KETENTUAN TUGAS:
a) Ubah bagian artikel tentang PHK Freeport mulai dari "Akibat dari kebijakan" dan berakhir pada "akibat serangan jantung.", dengan mengganti "mata pencaharian" menjadi "sumber penghasilan".
b) Susun semua baris catatan menjadi tabel Markdown berkolom "Nomor" dan "Baris Catatan", tanpa baris kosong. Gambar tidak usah dimasukkan ke jawaban.

TEKS ARTIKEL:
═══
Nyaman tanpa iklan. Langganan BisnisPro

Tokoh Masyarakat Kritik Freeport, PHK Tak Masuk Akal

PT Freeport Indonesia, yang memulai Kontrak Karya Pertama Freeport (KK-I) pada 1967, dikritik oleh tokoh masyarakat Amungme. Pasalnya, perusahaan afiliasi dari Freeport-McMoRan Copper & Gold Inc, itu melakukan pemutusan hubungan kerja alias PHK.
Menteri ESDM Ignasius Jonan (kiri) berbincang dengan Uskup Timika Mgr John Philip Saklil Pr (kedua kiri) yang didampingi perwakilan masyarakat adat sebelum pertemuan membahas dugaan pelanggaran hak wilayah terhadap lingkungan hidup dan PHK sepihak oleh PT Freeport Indonesia, di Jakarta, Senin (27/2)./Antara-Akbar Nugroho Gumay
Menteri ESDM Ignasius Jonan (kiri) berbincang dengan Uskup Timika Mgr John Philip Saklil Pr (kedua kiri) yang didampingi perwakilan masyarakat adat sebelum pertemuan membahas dugaan pelanggaran hak wilayah terhadap lingkungan hidup dan PHK sepihak oleh PT Freeport Indonesia, di Jakarta, Senin (27/2)./Antara-Akbar Nugroho Gumay

Bisnis.com,  TIMIKA - PT Freeport Indonesia,  yang memulai Kontrak Karya Pertama Freeport (KK-I) pada 1967,  dikritik oleh tokoh masyarakat Amungme. Pasalnya, perusahaan afiliasi dari Freeport-McMoRan Copper & Gold Inc, itu melakukan pemutusan hubungan kerja alias PHK.

Tokoh masyarakat Amungme Yosep Yopi Kilangin mengkritik kebijakan PT Freeport Indonesia dan perusahaan subkontraktornya itu. Mereka menolak  aksi merumahkan dan pemutusan hubungan kerja (PHK) massal karyawannya semenjak mengalami krisis akibat kebuntuan negosiasi dengan pemerintah pada awal Februari.

"Saya kira kebijakan PHK ribuan karyawan itu tidak masuk akal. Ini jelas pelanggaran Hak Azasi Manusia. Masa Freeport sudah keruk keuntungan selama hampir 50 tahun, tapi menangani masalah begini saja dia tidak sanggup sehingga dia harus melakukan PHK besar-besaran karyawan," kata Yopi Kilangin di Timika, Rabu (8/3/2017).

Yopi, putra kandung almarhum Mozes Kilangin, salah satu tokoh penandatangan dokumen "January Agreement 1974" itu menilai kebijakan Freeport dan perusahaan subkontraktornya yang melakukan PHK massal karyawan menunjukkan  perusahaan itu tidak memiliki perencanaan yang matang dalam hal penataan karyawannya.

----------------------------------------------------------------------

BACA

- Pemerintah Cari Solusi Terbaik untuk Freeport

-GP Ansor Desak Pemerintah Hentikan Perundingan dengan Freeport

-Perpanjangan Kontrak Freeport Dalam Format Izin

-------------------------------------------------------------------------

Akibat dari kebijakan PHK massal itu, demikian Yopi, ribuan karyawan Freeport dan perusahaan subkontraktornya tidak hanya kehilangan mata pencaharian guna menghidupi keluarga dan membayar angsuran kredit, bahkan ada karyawan yang sampai kehilangan nyawa akibat serangan jantung.
═══
(Data titik pada halaman dan layar)

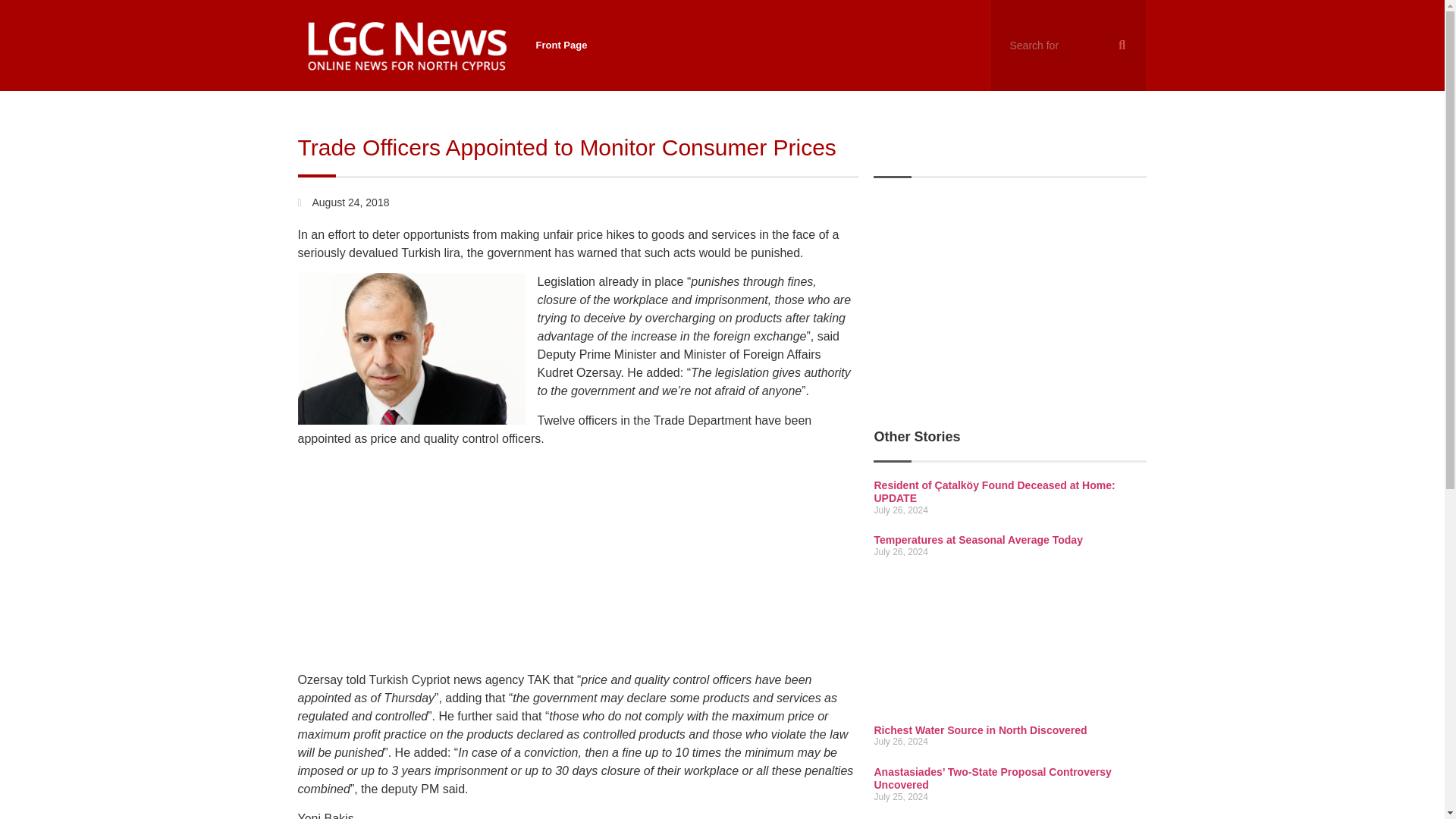
Advertisement (1010, 646)
Advertisement (578, 564)
Temperatures at Seasonal Average Today (977, 539)
August 24, 2018 (342, 202)
Advertisement (1010, 300)
Richest Water Source in North Discovered (979, 729)
Front Page (560, 45)
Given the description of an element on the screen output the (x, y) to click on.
═══
JAWABAN TIAP TUGAS:
a)
Akibat dari kebijakan PHK massal itu, demikian Yopi, ribuan karyawan Freeport dan perusahaan subkontraktornya tidak hanya kehilangan sumber penghasilan guna menghidupi keluarga dan membayar angsuran kredit, bahkan ada karyawan yang sampai kehilangan nyawa akibat serangan jantung.

b)
| Nomor | Baris Catatan |
|---|---|
| 1 | Advertisement (1010, 646) |
| 2 | Advertisement (578, 564) |
| 3 | Temperatures at Seasonal Average Today (977, 539) |
| 4 | August 24, 2018 (342, 202) |
| 5 | Advertisement (1010, 300) |
| 6 | Richest Water Source in North Discovered (979, 729) |
| 7 | Front Page (560, 45) |
| 8 | Given the description of an element on the screen output the (x, y) to click on. |